- Aim of the task
Reproduce the data word for word, starting with the line that contains "This screenshot has height=519, width=619." and ending with the last line of the data, both included. Omit the pictures.

===

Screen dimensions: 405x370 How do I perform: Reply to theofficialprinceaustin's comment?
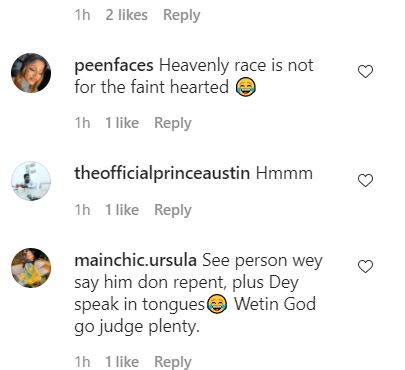point(173,210)
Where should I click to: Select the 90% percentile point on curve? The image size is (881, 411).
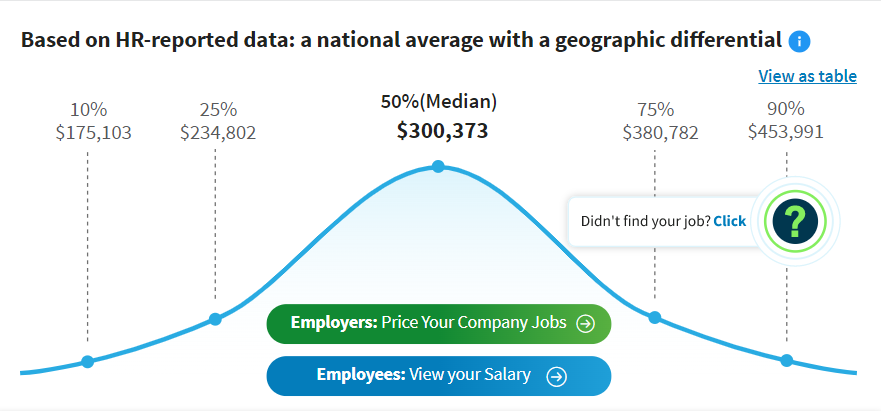(787, 360)
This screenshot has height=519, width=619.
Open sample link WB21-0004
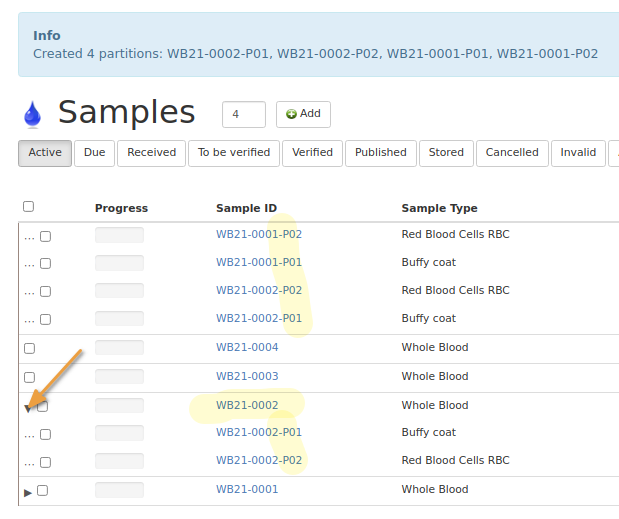[247, 348]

===

- Answer in full
This screenshot has height=519, width=619.
Open sample link WB21-0004
[247, 348]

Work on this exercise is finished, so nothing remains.